Strange sorting, is when you start with the minimum value,
then maximum of the remaining integers, then minimum and so on.
Examples:
strange_sort_list([1, 2, 3, 4]) == [1, 4, 2, 3]
strange_sort_list([5, 5, 5, 5]) == [5, 5, 5, 5]
strange_sort_list([]) == []
'''
lst = sorted(lst)
return lst
strange_sort_list([1, 2, 3, 4])
[1, 2, 3, 4]
Our first attempt is not very successful – we tried one of the example input and the output is not correct. Can we leverage an LLM to help us automatically figure out the right solution?
Trace this Program#
We use decorators like @bundle
to wrap over Python functions. A bundled function behaves like any other Python functions.
from opto.trace import node, bundle
@bundle(trainable=True)
def strange_sort_list(lst):
'''
Given list of integers, return list in strange order.
Strange sorting, is when you start with the minimum value,
then maximum of the remaining integers, then minimum and so on.
Examples:
strange_sort_list([1, 2, 3, 4]) == [1, 4, 2, 3]
strange_sort_list([5, 5, 5, 5]) == [5, 5, 5, 5]

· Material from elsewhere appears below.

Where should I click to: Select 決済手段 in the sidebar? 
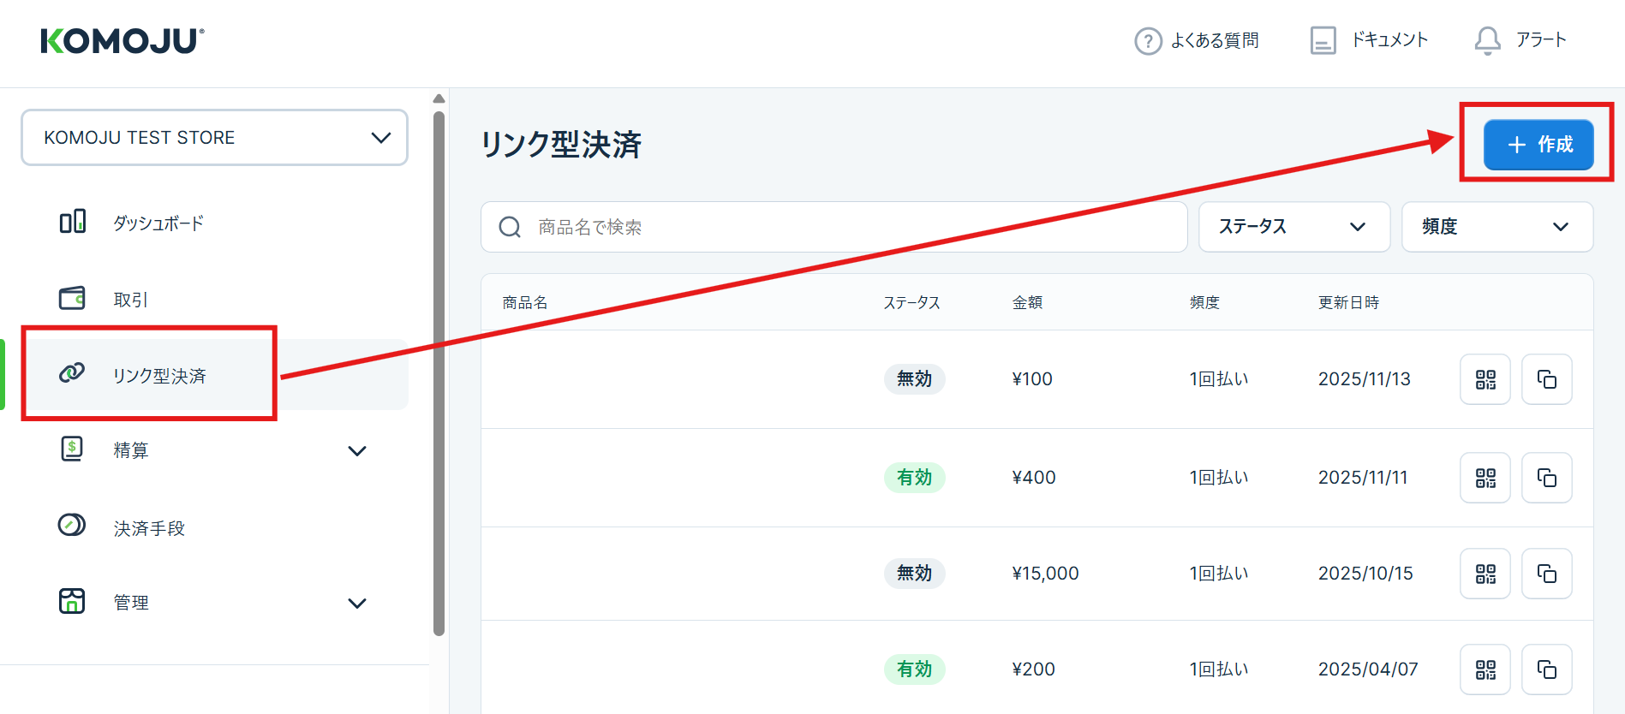click(149, 528)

strange_sort_list([]) == []
'''
lst = sorted(lst)
return lst
test_input = [1, 2, 3, 4]
test_output = strange_sort_list(test_input)
print(test_output)
MessageNode: (eval:8, dtype=<class 'list'>, data=[1, 2, 3, 4])

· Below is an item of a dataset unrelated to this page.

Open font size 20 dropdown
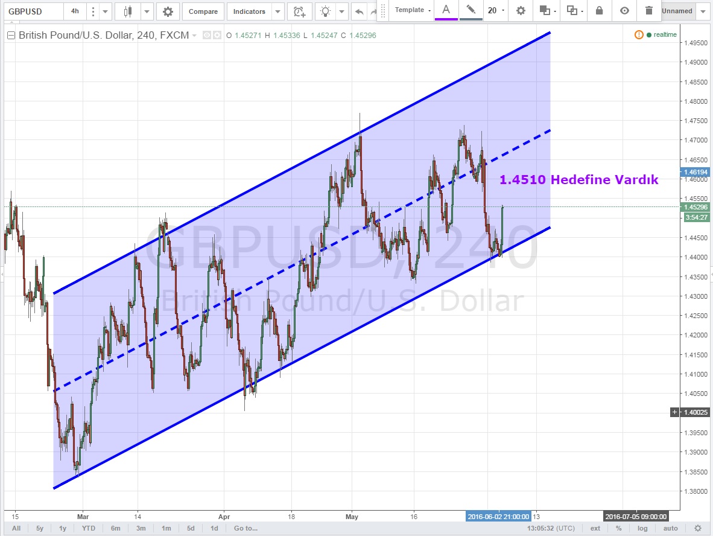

Note that even though strange_sort_list
is now bundled, it still executes like a normal Python function. The returned value however, is a MessageNode
. Trace automatically converts input to Node
and start tracing operations. We can see the output is still the same as we had before.
correctness = test_output.eq([1, 4, 2, 3])

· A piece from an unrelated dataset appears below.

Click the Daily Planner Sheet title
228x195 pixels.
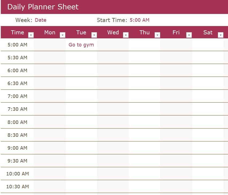coord(43,7)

correctness.backward("test failed", visualize=True, print_limit=25)
We are not just tracing how the program is run – we are tracing how we verified the correctness of the output too, all without any manual intervention. Our design philosophy is to support un-interrupted Python programming.
Note
You may have noticed that we used test_output.eq([1, 4, 2, 3])
instead of the more conventional test_output == [1, 4, 2, 3]
.
You can try it! Actually, both statements will execute without an error. However, test_output == [1, 4, 2, 3]
returns a Python boolean object False
, while test_output.eq([1, 4, 2, 3])
returns a Trace MessageNode
. We have taken great effor to make Node objects work just like any Python objects, but there are some corner cases to watch out for.
Optimize with Feedback#
We can use Trace and the optimizer defined in opto.optimizers
to learn a program that can pass this test! But first, we need to provide some signal to the optimizer. We call this signal feedback. The more intelligent the optimizer is, the less guidance we need to give in the feedback. Think of this as us providing instructions to help LLM-based optimizers to come up with better solutions.
Note
You might be thinking – correctness
is already a boolean variable and has a name correctness
. Why do we need to explicitly provide a feedback string to the optimizer? This is because just by False
or True
– it is hard to know whether the test has passed or not. We could be testing on a positive or a negative target. Therefore, it is important to pass in an explicit feedback.
Tip
What do we have to write without Trace? If you are using a ChatGPT/Bard/Claude interface, you will copy paste the code into the interface, ask it to write code for you. Copy/paste the code back into a code editor that has Python runtime. Execute the Python code. Compare the output with the ground truth, and then write in the chat interface test case failed!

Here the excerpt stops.